Amir LH, Donath SM, Garland SM, Tabrizi SN, Bennett CM, Cullinane M, Payne MS. Does Candida and/or Staphylococcus play a role in nipple and breast pain in lactation? A cohort study in Melbourne, Australia. BMJ Open 2013; 3(3): e002351

Amir LH, Cullinane M, Garland SM, Tabrizi SN, Donath SM, Bennett CM, Cooklin AR, Fisher JR, Payne MS. The role of micro-organisms (Staphylococcus aureus and Candida albicans) in the pathogenesis of breast pain and infection in lactating women: study protocol. BMC Pregnancy Childbirth 2011; 11: 54

funding NHMRC Health Professional Research Fellowship (LA); NHMRC Project Grant; NHMRC Equipment Grant; Helen Macpherson Smith

RUBY (Ringing up about breastfeeding early): Proactive peer (mother-to-mother) breastfeeding support by telephone

The RUBY (Ringing Up about Breastfeeding earlY) study aimed to determine whether proactive telephone-based peer support during the postnatal period increases the proportion of infants being breastfed at six months of age. RUBY was a multicentre, randomised controlled trial conducted in three hospitals in Victoria, between February 2013 and December 2015. Over 1150 first-time mothers intending to breastfeed were recruited at one of the three hospitals (Royal Women’s, Monash Health, Western Health Sunshine) after birth and prior to hospital discharge. They were randomly assigned to usual care or usual care plus proactive telephone-based breastfeeding support from a trained peer volunteer for up to six months postpartum.

The study found that infants of women allocated to telephone-based peer support were more likely than those allocated to usual care to be receiving breast milk at six months of age (intervention 75%, usual care 69%).

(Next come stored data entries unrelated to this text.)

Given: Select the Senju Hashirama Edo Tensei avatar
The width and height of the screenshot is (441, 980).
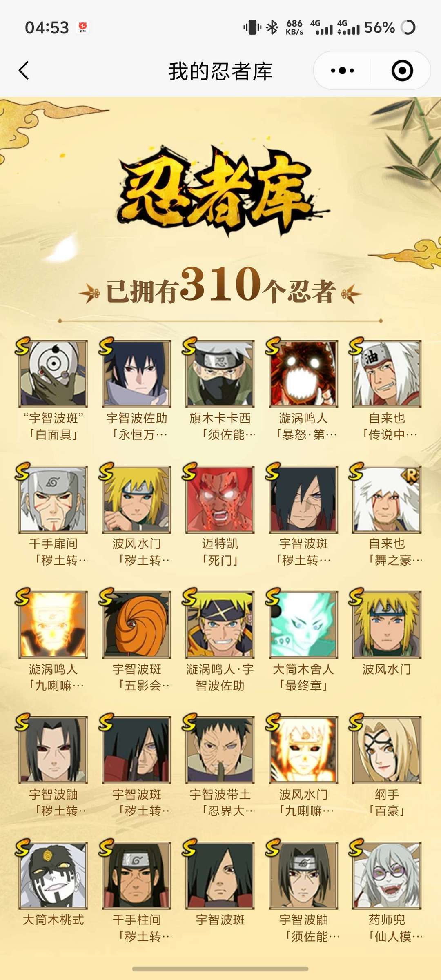Looking at the screenshot, I should [137, 875].
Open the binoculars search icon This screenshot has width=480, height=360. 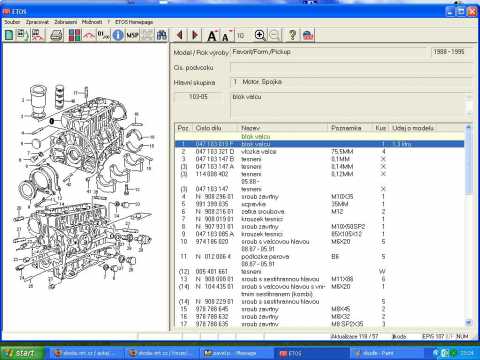162,35
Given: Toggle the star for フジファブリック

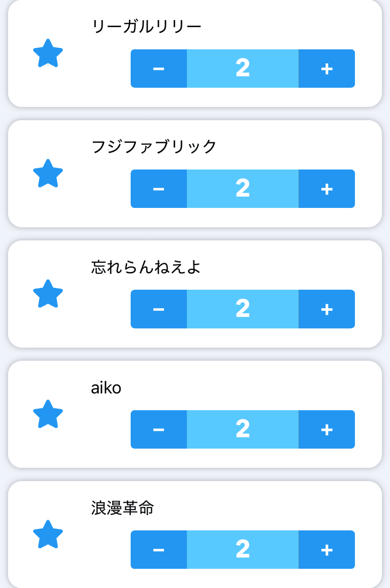Looking at the screenshot, I should [x=48, y=174].
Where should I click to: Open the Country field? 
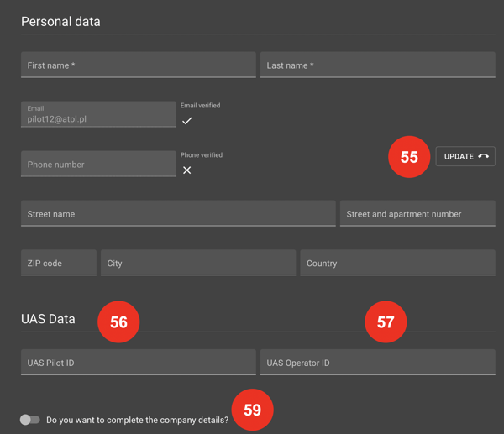click(x=397, y=263)
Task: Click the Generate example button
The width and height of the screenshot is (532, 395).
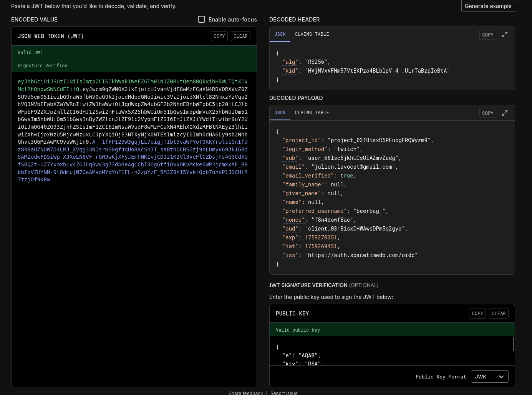Action: [488, 6]
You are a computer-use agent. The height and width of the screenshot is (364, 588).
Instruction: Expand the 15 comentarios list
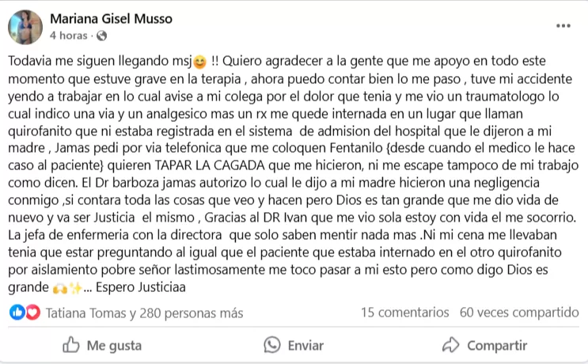click(401, 313)
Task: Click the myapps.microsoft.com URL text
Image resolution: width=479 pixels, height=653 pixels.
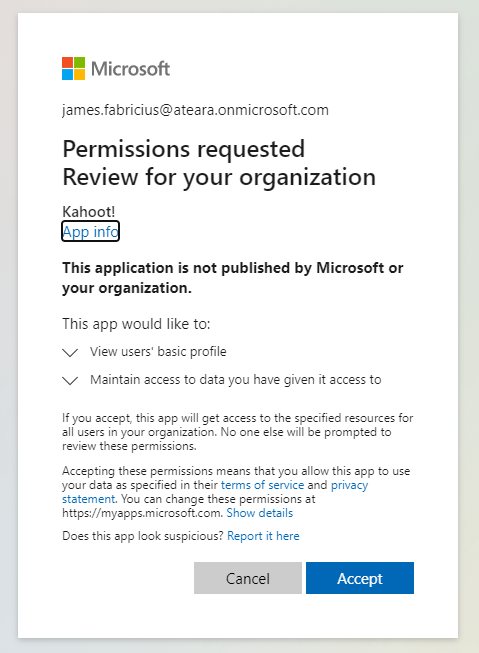Action: point(142,513)
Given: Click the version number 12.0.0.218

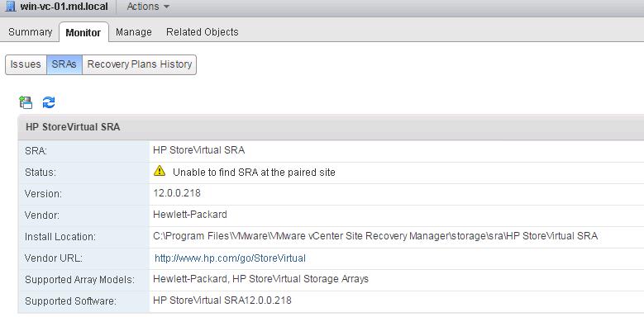Looking at the screenshot, I should tap(177, 192).
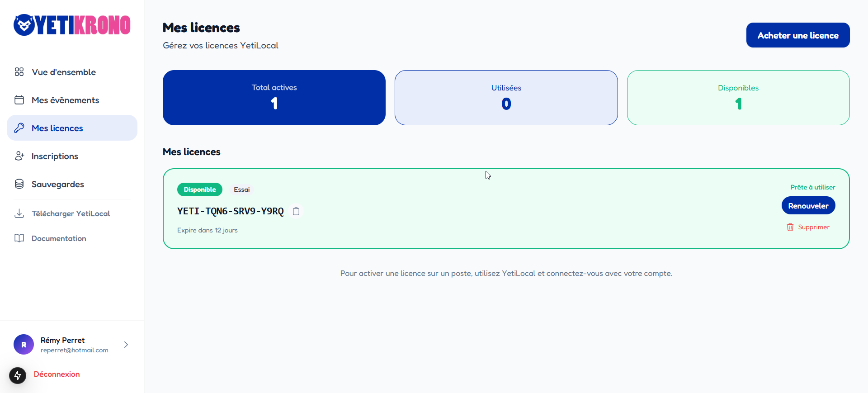Viewport: 868px width, 393px height.
Task: Click the Vue d'ensemble grid icon
Action: [19, 72]
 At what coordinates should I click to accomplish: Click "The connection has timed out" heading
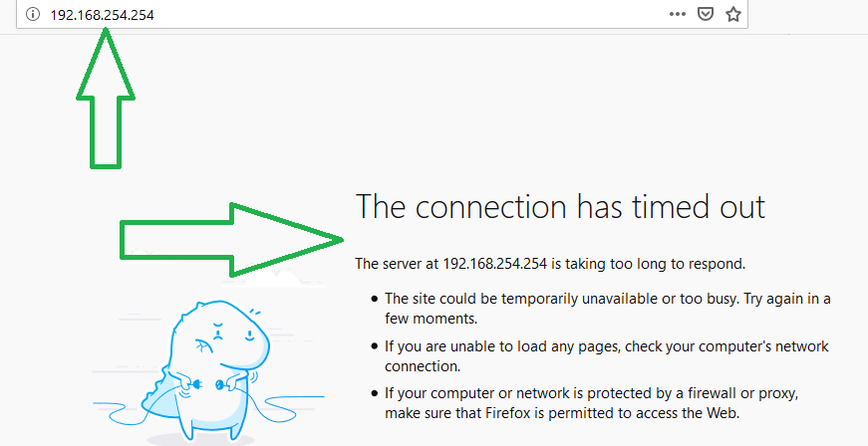[x=560, y=207]
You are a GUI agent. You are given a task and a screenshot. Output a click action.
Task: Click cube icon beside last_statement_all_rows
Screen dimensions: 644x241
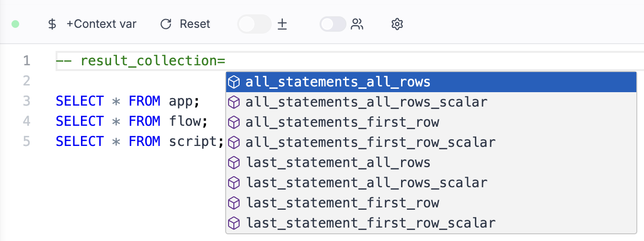(x=233, y=163)
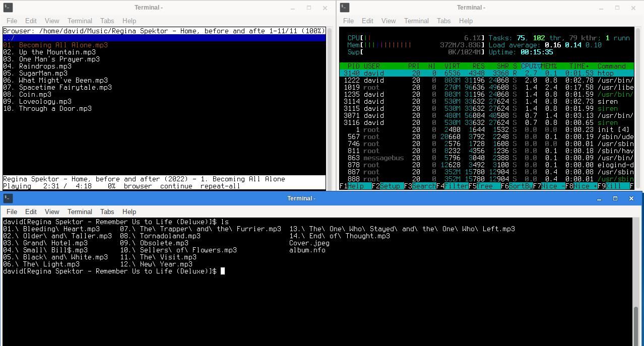This screenshot has height=346, width=644.
Task: Open the View menu in the htop window
Action: 388,21
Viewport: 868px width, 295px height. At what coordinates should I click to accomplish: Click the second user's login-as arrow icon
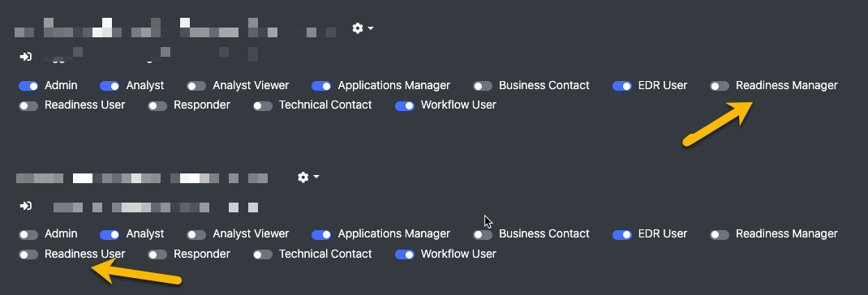pyautogui.click(x=25, y=206)
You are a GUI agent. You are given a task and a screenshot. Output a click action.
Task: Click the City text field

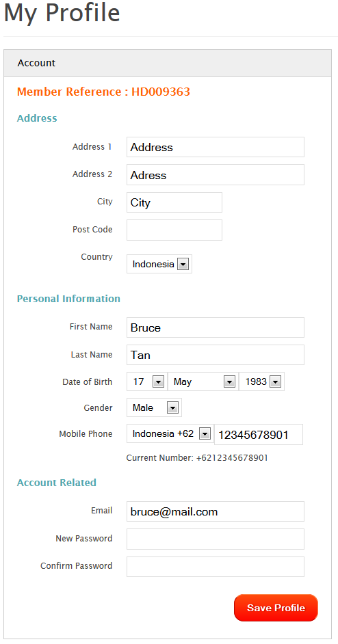click(x=174, y=202)
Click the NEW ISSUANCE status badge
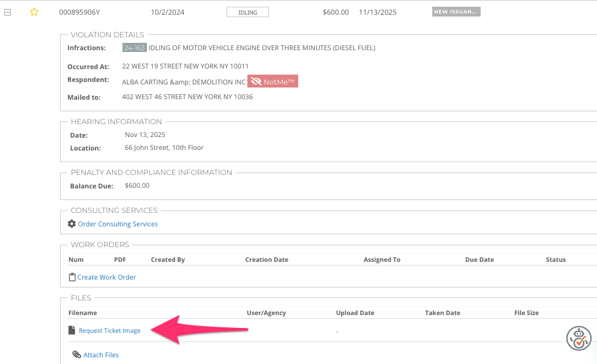The image size is (597, 364). tap(456, 12)
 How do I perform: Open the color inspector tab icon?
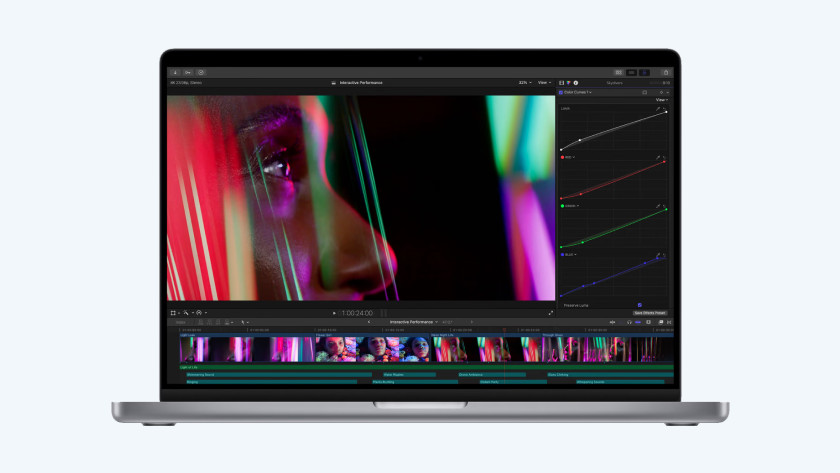[x=569, y=83]
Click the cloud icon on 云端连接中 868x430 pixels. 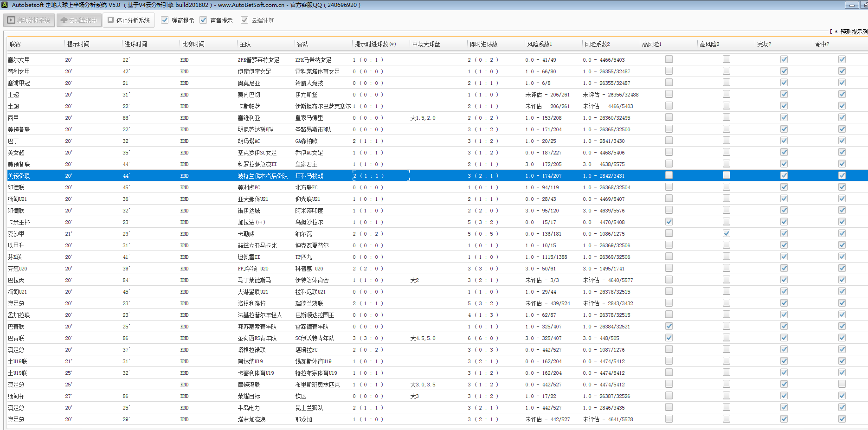tap(64, 20)
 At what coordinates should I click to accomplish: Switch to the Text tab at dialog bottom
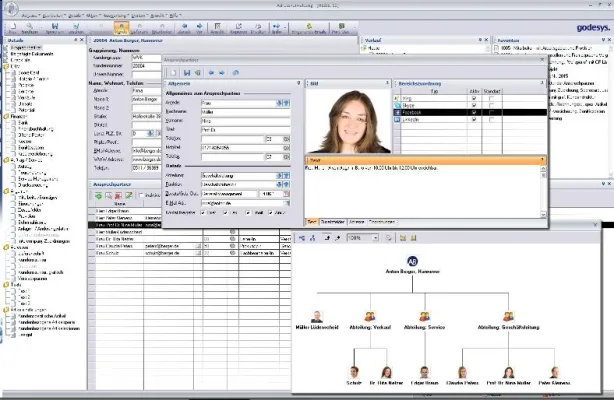tap(313, 220)
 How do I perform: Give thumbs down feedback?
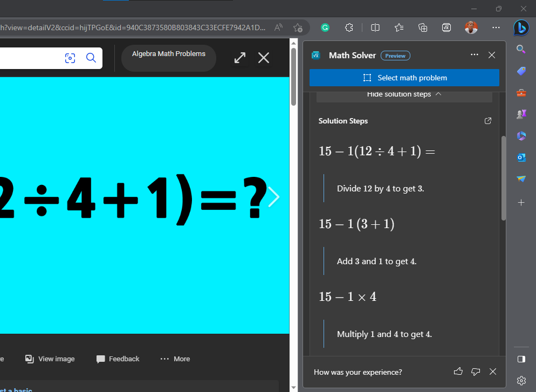click(x=476, y=372)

researchers Della Forster, Lisa Amir, Helen McLachlan, Touran Shafiei, Rhonda Small, Fiona McLardie-Hore, Heather Grimes; in collaboration with Anita Moorhead, Royal Women’s Hospital; Mary-Ann Davey, Christine East, Monash University; Cindy-Lee Dennis, University of Toronto; Lisa Gold, Deakin University; Kate Mortensen and Susan Tawia, Australian Breastfeeding Association
websiteRuby website
publications

Forster DA, McLardie-Hore FE, McLachlan HL, Davey M-A, Grimes HA, Dennis C-L, Mortensen K, Moorhead AM, Tawia S, Gold L, Shafiei T, Small R, East CE, Amir LH. Proactive peer (mother-to-mother) breastfeeding support by telephone (Ringing Up about Breastfeeding EarlY [RUBY]): A multicentre, unblinded, randomised controlled trial. EClinicalMedicine (in press). Epub 2019 Mar 05

Forster DA, McLachlan HL, Davey MA, Amir LH, Gold L, Small R, Mortensen K, Moorhead AM, Grimes H, McHardie-Lore F. Ringing Up about Breastfeeding: A randomised controlled trial exploring early telephone peer support for breastfeeding (RUBY) - trial protocol. BMC Pregnancy Childbirth 2014; 14:177

funding The Felton Bequest, Australia and La Trobe University

Supporting breastfeeding In Local Communities (SILC)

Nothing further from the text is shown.